Plenty of shenanigans going on in Cyprus. It looks like some major Russian depositors have taken it on the chin. For every one of them many thousands of regular people are being ripped off. I tried to imagine how I would behave if something like this happened in the United States.

If my savings were taken or even just make unavailable due to daily withdrawal restrictions, I'd have to do something. If I had limited access to money, the last thing I'd do is pay any debts owned to banks. I wonder if they've thought of that? I bet a lot of Cypriot credit card bills are not getting paid. That can't be good for the banks. Of course, local banking is probably a very tiny part of the banks business. Apparently most of the depositors were of foreign origin. Screw the foreigners first and hardest, but put it to everyone sooner or later.

Tricks that worked in Ireland and Cyprus probably won't work in Spain or Italy. No doubt the creative financial gnomes have new tactics for different countries.

Unless things go seriously sideways, bank holidays like those that just took place in Cyprus probably won't happen in the US. My guess, and it's really only a guess, is that we won't have to deal with the same sort of currency restrictions. Besides, there probably isn't a big enough pile of money in US savings to rob. Pension funds are big enough to rob. Some collusion between government and big banks could vacuum those up -for our protections, of course.
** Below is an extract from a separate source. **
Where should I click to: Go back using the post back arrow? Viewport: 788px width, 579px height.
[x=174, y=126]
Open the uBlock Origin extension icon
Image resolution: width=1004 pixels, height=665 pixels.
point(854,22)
We've really got to find a better way to make money work. If we don't we'll be bartering eggs for firewood sooner or later.



  1. Um... Sixbears... about that last sentence.... I hate to tell you this...

    There really are only two possible eventual outcomes:
    1.) The supply of money goes to zero.
    2.) The value of money goes to zero.
    Can't tell you which, can't tell you when. But we are always heading towards one outcome or the other, UNLESS loaning money at interest is banned.

    1. Interest can only be covered in an expanding economy, and that's unsustainable.

      . . . got any eggs?

    2. The coincidence of my day being that I read this immediately after gathering a dozen eggs from the dozen hens we have! Ha!

    3. Well there you go. At least you've got eggs. :)

  2. Just for the record, I've read that it was technically illegal for ancient Jews to charge one another interest. They COULD charge gentiles, but only one percent. I don't know if that's true or not, but I once found something in the Bible that sort of looked that way.

    P.S. - Barter is best, anyway, when possible.

    1. It's still illegal in Islam. Their banks work differently than banks in the West.

      I like barter and gift economies, but it limits what you can do. Trades can get really complicated when trying to run a modern economy. Russia had these elaborate multi group trades to get anything done after the USSR fell.

  3. Actually they already are robbing us and have been for some time. Cyprus and other Euro countries cannot just print on demand as we have been doing.
    The theft has been going on right under our noses for some time now....

  4. True. They've been inflating the value of money away for years. Lately they've picked up the pace of robbery.

  5. I do believe we can do almost anything using the barter system and an absence of greed...

  6. as stated here or there "why save your money in a bank?"

    well, you need a certain sum for check payments or credit card bills; but at least you should keep cash on hand for days you need it....

    as for pensions including fannie maes and 401k's state and federal governments are trying measures to invade accounts for "our own good" as if thet are any better at "managing money, hah!

    there is allready talks of cyprus like monkeeing for brazil. spain, and france in the works

    have fun on the road to hell...


    1. Hadn't heard about Brazil. Thought they might know better, being a rising nation.

  7. Yep, I've been pretty stressed about what's going to happen to my 401K. My husband's all when POOF when MCI collapsed, so it's all we've got if we ever retire (and it's not a lot, but it could buy some land and chickens, maybe). Trying to decide if it's worth it to take the 40% hit by taking it out now, or hope it's still there in 5 years when I turn 60.